### TASK DIRECTIONS
Each entry must be restated word for word, with nothing omitted.

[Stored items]
--*--

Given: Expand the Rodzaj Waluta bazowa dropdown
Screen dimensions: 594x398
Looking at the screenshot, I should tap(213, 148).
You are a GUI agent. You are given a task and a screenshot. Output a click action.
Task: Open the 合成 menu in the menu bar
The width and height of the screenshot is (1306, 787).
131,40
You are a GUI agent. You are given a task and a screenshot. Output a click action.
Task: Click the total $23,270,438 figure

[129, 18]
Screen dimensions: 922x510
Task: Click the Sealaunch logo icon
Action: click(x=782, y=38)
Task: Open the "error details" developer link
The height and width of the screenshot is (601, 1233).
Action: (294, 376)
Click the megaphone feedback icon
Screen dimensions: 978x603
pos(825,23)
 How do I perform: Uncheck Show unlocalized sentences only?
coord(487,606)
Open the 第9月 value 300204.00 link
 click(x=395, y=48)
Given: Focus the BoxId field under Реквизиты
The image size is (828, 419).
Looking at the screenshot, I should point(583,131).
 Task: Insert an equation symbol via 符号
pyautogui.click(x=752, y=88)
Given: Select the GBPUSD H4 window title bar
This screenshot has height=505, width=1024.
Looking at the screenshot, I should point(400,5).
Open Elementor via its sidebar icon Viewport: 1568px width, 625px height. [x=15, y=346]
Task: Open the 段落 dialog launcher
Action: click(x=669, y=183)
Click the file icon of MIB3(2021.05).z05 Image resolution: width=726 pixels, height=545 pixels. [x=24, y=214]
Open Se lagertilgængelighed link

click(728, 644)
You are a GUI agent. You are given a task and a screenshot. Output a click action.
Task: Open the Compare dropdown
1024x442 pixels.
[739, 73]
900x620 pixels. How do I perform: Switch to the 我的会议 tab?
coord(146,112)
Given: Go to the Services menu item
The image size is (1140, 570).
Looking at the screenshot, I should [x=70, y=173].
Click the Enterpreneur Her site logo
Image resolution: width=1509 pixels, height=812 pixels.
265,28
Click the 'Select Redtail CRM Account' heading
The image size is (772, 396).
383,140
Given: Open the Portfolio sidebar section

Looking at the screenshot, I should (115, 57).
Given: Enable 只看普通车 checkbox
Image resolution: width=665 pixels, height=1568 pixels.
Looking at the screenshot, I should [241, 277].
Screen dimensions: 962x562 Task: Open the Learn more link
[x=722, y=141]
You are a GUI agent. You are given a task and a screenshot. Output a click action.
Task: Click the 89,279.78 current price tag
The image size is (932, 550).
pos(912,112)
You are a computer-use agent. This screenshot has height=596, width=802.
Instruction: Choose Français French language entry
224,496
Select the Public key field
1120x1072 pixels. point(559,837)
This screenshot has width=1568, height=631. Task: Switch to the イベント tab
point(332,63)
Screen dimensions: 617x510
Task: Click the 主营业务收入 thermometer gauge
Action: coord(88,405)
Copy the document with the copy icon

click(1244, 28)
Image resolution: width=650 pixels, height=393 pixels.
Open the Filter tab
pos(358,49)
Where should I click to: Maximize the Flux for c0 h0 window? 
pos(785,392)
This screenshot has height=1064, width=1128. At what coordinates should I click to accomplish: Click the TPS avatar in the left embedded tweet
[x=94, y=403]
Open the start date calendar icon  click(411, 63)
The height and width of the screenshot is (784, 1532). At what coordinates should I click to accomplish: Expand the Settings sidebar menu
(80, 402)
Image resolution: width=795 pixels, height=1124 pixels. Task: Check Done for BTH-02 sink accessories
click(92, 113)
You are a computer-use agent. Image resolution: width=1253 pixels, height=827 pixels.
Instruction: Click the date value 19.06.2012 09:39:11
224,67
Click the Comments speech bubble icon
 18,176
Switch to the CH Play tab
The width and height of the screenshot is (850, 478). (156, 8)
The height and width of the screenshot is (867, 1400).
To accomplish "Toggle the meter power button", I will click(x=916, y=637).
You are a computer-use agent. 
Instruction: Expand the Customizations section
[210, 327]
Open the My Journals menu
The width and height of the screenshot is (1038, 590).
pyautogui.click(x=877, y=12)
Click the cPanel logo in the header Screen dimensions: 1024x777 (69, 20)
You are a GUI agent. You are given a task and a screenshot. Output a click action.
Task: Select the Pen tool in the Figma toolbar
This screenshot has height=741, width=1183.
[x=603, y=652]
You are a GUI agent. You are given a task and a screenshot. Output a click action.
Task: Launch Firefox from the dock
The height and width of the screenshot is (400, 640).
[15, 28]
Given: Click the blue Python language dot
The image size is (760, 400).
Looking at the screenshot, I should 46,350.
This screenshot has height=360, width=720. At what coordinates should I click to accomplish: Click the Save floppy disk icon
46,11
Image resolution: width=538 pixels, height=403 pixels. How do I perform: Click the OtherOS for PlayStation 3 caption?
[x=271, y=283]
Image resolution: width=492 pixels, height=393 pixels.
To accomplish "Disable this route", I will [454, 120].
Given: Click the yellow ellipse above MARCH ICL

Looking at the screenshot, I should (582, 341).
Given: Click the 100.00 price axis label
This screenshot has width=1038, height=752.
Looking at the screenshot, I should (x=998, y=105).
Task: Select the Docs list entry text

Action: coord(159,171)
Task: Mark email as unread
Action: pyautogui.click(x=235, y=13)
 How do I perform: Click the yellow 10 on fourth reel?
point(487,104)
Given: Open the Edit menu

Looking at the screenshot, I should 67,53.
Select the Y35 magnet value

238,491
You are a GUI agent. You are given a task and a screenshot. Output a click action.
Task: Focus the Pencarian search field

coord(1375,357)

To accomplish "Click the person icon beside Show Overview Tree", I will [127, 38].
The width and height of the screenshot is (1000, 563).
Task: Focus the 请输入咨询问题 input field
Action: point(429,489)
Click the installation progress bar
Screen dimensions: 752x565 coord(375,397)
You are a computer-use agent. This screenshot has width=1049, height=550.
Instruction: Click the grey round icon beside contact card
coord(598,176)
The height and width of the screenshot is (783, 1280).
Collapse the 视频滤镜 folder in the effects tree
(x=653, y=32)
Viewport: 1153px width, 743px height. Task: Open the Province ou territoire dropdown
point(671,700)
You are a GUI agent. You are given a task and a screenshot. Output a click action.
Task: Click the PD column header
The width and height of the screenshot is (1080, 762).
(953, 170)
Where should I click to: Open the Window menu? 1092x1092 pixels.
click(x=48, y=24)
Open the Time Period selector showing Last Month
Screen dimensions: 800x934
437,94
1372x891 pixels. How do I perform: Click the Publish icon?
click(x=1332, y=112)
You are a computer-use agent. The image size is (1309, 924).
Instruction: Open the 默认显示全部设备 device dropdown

--*--

### EXERCISE RESULT
Given: Expand the Rodzaj Waluta bazowa dropdown
Screen dimensions: 594x398
Looking at the screenshot, I should tap(213, 148).
You are a GUI agent. You are given a task and a screenshot. Output a click action.
Task: Open the 合成 menu in the menu bar
The width and height of the screenshot is (1306, 787).
131,40
You are a GUI agent. You are given a task and a screenshot. Output a click action.
Task: Click the total $23,270,438 figure

[129, 18]
Screen dimensions: 922x510
Task: Click the Sealaunch logo icon
Action: click(x=782, y=38)
Task: Open the "error details" developer link
The height and width of the screenshot is (601, 1233).
Action: (294, 376)
Click the megaphone feedback icon
Screen dimensions: 978x603
pos(825,23)
 How do I perform: Uncheck Show unlocalized sentences only?
coord(487,606)
Open the 第9月 value 300204.00 link
 click(x=395, y=48)
Given: Focus the BoxId field under Реквизиты
The image size is (828, 419).
Looking at the screenshot, I should point(583,131).
 Task: Insert an equation symbol via 符号
pyautogui.click(x=752, y=88)
Given: Select the GBPUSD H4 window title bar
This screenshot has height=505, width=1024.
Looking at the screenshot, I should point(400,5).
Open Elementor via its sidebar icon Viewport: 1568px width, 625px height. [x=15, y=346]
Task: Open the 段落 dialog launcher
Action: click(x=669, y=183)
Click the file icon of MIB3(2021.05).z05 Image resolution: width=726 pixels, height=545 pixels. [x=24, y=214]
Open Se lagertilgængelighed link

click(728, 644)
You are a GUI agent. You are given a task and a screenshot. Output a click action.
Task: Open the Compare dropdown
1024x442 pixels.
[739, 73]
900x620 pixels. How do I perform: Switch to the 我的会议 tab?
coord(146,112)
Given: Go to the Services menu item
The image size is (1140, 570).
Looking at the screenshot, I should [x=70, y=173].
Click the Enterpreneur Her site logo
Image resolution: width=1509 pixels, height=812 pixels.
265,28
Click the 'Select Redtail CRM Account' heading
The image size is (772, 396).
383,140
Given: Open the Portfolio sidebar section

Looking at the screenshot, I should (115, 57).
Given: Enable 只看普通车 checkbox
Image resolution: width=665 pixels, height=1568 pixels.
Looking at the screenshot, I should [241, 277].
Screen dimensions: 962x562 Task: Open the Learn more link
[x=722, y=141]
You are a GUI agent. You are given a task and a screenshot. Output a click action.
Task: Click the 89,279.78 current price tag
The image size is (932, 550).
pos(912,112)
You are a computer-use agent. This screenshot has height=596, width=802.
Instruction: Choose Français French language entry
224,496
Select the Public key field
1120x1072 pixels. point(559,837)
This screenshot has width=1568, height=631. Task: Switch to the イベント tab
point(332,63)
Screen dimensions: 617x510
Task: Click the 主营业务收入 thermometer gauge
Action: coord(88,405)
Copy the document with the copy icon

click(1244, 28)
Image resolution: width=650 pixels, height=393 pixels.
Open the Filter tab
pos(358,49)
Where should I click to: Maximize the Flux for c0 h0 window? 
pos(785,392)
This screenshot has height=1064, width=1128. At what coordinates should I click to accomplish: Click the TPS avatar in the left embedded tweet
[x=94, y=403]
Open the start date calendar icon  click(411, 63)
The height and width of the screenshot is (784, 1532). At what coordinates should I click to accomplish: Expand the Settings sidebar menu
(80, 402)
Image resolution: width=795 pixels, height=1124 pixels. Task: Check Done for BTH-02 sink accessories
click(92, 113)
You are a computer-use agent. Image resolution: width=1253 pixels, height=827 pixels.
Instruction: Click the date value 19.06.2012 09:39:11
224,67
Click the Comments speech bubble icon
 18,176
Switch to the CH Play tab
The width and height of the screenshot is (850, 478). (156, 8)
The height and width of the screenshot is (867, 1400).
To accomplish "Toggle the meter power button", I will click(x=916, y=637).
You are a computer-use agent. 
Instruction: Expand the Customizations section
[210, 327]
Open the My Journals menu
The width and height of the screenshot is (1038, 590).
pyautogui.click(x=877, y=12)
Click the cPanel logo in the header Screen dimensions: 1024x777 (69, 20)
You are a GUI agent. You are given a task and a screenshot. Output a click action.
Task: Select the Pen tool in the Figma toolbar
This screenshot has height=741, width=1183.
[x=603, y=652]
You are a GUI agent. You are given a task and a screenshot. Output a click action.
Task: Launch Firefox from the dock
The height and width of the screenshot is (400, 640).
[15, 28]
Given: Click the blue Python language dot
The image size is (760, 400).
Looking at the screenshot, I should 46,350.
This screenshot has height=360, width=720. At what coordinates should I click to accomplish: Click the Save floppy disk icon
46,11
Image resolution: width=538 pixels, height=403 pixels. How do I perform: Click the OtherOS for PlayStation 3 caption?
[x=271, y=283]
Image resolution: width=492 pixels, height=393 pixels.
To accomplish "Disable this route", I will [454, 120].
Given: Click the yellow ellipse above MARCH ICL

Looking at the screenshot, I should (582, 341).
Given: Click the 100.00 price axis label
This screenshot has width=1038, height=752.
Looking at the screenshot, I should (x=998, y=105).
Task: Select the Docs list entry text

Action: coord(159,171)
Task: Mark email as unread
Action: pyautogui.click(x=235, y=13)
 How do I perform: Click the yellow 10 on fourth reel?
point(487,104)
Given: Open the Edit menu

Looking at the screenshot, I should 67,53.
Select the Y35 magnet value

238,491
You are a GUI agent. You are given a task and a screenshot. Output a click action.
Task: Focus the Pencarian search field

coord(1375,357)

To accomplish "Click the person icon beside Show Overview Tree", I will [127, 38].
The width and height of the screenshot is (1000, 563).
Task: Focus the 请输入咨询问题 input field
Action: point(429,489)
Click the installation progress bar
Screen dimensions: 752x565 coord(375,397)
You are a computer-use agent. This screenshot has width=1049, height=550.
Instruction: Click the grey round icon beside contact card
coord(598,176)
The height and width of the screenshot is (783, 1280).
Collapse the 视频滤镜 folder in the effects tree
(x=653, y=32)
Viewport: 1153px width, 743px height. Task: Open the Province ou territoire dropdown
point(671,700)
You are a GUI agent. You are given a task and a screenshot. Output a click action.
Task: Click the PD column header
The width and height of the screenshot is (1080, 762).
(953, 170)
Where should I click to: Open the Window menu? 1092x1092 pixels.
click(x=48, y=24)
Open the Time Period selector showing Last Month
Screen dimensions: 800x934
437,94
1372x891 pixels. How do I perform: Click the Publish icon?
click(x=1332, y=112)
You are a computer-use agent. The image size is (1309, 924).
Instruction: Open the 默认显示全部设备 device dropdown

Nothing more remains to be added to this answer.